For those who want to visit the Champagne-Ardenne mostly for the Champagne, you will not be disappointed.  The area's economy revolves around vineyards and Champagne production.  Tastings and visits to Champagne houses abound.  The tourist office of the Marne suggests that you discover the vineyards by 'following the meandering Marne River from Epernay to Dormans'.   The vineyards are on both sides of the river and the color palette goes from bright green in the spring to gold and russet in the fall.  Tastings are held in the cool cellars of Champagne producers.

"Champagne is the wine of civilization and the oil of government."   (Winston Churchill)
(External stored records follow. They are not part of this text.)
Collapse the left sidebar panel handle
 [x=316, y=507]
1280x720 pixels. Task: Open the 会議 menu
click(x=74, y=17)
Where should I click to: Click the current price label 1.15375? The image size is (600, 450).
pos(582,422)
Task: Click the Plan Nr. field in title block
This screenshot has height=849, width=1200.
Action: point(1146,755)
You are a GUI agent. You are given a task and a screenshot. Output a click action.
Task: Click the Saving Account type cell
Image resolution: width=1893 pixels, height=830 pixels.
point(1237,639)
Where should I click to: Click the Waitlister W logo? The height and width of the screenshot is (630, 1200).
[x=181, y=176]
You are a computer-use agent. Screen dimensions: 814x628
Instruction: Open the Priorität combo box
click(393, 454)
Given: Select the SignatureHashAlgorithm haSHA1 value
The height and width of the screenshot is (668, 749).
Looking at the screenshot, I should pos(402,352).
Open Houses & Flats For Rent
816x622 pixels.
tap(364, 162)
Epernay is the center of the famous wine houses along the avenue de Champagne.  Each has been built in its own architectural style, offering the visitor quite a range of experiences.  This is always a good starting point for any visit to the region.  Epernay was founded in the 5th century by leather tanners who worked along the stream in nearby Cubry.  Six hundred years later in 1024, the town came under the jurisdiction of the Counts of Champagne.  It has endured destruction and being set afire some 25 times throughout its history.  It suffered damaged in World War I and again in 1940, so it has few historical reminders of its past.  But, it does have its Saint-Martin gateway and the entrance to the Maison Louise de Savoie from the 16th century and many lovely 19th century houses.  Chocolate lovers will delight in the Ecole du Chocolat where they can take lessons every Wednesday and Thursday afternoons in the art of patisserie and chocolate (by advance appointment, please).

Some time in Ludes . . .

Domaine Ployez-Jacquemart.  Photo ©2009-2010 Cold Spring Press   All Rights Reserved
Spend a few days and nights at Domaine Ployez-Jacquemart in Ludes.  In addition to lovely spacious en suite guest rooms, you can take full advantage of the sun room to perhaps sip a glass of the renowned Champagne produced on the estate.  Breakfasts are excellent comprising a lovely variety of pastries, breads, confiture, cereals, and more.  A highlight of your stay will be to tour the caves of the Domaine and learn about the production of Champagne by the family Ployez.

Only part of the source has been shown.